*** Material to process Section Begins ***

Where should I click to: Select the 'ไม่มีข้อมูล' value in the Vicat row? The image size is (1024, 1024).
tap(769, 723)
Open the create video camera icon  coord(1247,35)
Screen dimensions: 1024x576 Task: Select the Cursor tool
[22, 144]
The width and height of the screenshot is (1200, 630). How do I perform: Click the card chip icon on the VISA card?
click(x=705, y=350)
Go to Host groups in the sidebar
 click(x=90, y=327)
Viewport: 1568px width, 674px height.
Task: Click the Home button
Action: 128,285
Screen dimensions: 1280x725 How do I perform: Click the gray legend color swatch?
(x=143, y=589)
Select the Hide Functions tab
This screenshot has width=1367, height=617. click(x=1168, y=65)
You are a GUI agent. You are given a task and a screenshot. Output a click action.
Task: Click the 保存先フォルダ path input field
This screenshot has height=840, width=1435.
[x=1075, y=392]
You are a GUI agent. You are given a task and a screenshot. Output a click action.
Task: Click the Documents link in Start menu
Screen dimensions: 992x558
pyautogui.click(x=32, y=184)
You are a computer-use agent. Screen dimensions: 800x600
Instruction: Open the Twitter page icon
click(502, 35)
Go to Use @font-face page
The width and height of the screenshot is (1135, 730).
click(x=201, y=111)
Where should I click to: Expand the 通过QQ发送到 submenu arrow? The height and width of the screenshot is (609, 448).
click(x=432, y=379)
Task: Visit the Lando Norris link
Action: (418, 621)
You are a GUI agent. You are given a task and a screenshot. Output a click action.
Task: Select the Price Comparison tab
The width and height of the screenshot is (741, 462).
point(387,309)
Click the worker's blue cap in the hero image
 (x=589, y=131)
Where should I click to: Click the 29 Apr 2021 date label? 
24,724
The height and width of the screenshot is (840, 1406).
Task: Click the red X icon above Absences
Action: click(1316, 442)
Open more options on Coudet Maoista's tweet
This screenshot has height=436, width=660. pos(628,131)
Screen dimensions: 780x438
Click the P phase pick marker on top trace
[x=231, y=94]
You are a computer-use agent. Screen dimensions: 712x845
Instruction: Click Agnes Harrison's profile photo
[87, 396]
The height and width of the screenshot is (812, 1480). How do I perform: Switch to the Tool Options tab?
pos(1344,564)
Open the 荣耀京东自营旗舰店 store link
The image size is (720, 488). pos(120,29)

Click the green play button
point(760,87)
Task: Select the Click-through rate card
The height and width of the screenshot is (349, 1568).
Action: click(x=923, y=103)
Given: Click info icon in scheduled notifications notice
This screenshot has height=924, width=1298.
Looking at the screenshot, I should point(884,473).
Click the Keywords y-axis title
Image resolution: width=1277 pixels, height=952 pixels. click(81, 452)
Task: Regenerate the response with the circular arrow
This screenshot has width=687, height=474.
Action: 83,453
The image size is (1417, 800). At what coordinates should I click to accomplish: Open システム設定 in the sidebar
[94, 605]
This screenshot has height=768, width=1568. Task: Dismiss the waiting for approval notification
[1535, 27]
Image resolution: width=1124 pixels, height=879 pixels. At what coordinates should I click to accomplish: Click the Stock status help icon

*** Material to process Section Ends ***

Across these entries, count each line where the string "computer" shows up. Give only the count.

2